___ DATA SUPPLIED ___

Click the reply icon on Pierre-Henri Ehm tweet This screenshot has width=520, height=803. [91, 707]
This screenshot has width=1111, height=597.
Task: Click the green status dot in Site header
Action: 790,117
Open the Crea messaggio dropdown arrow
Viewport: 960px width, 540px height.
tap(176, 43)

___

AIM OF THE TASK — Return each line of the rows above verbatim, keeping their original order and wording.

ANSWER FOR THE TASK —
Click the reply icon on Pierre-Henri Ehm tweet This screenshot has width=520, height=803. [91, 707]
This screenshot has width=1111, height=597.
Task: Click the green status dot in Site header
Action: 790,117
Open the Crea messaggio dropdown arrow
Viewport: 960px width, 540px height.
tap(176, 43)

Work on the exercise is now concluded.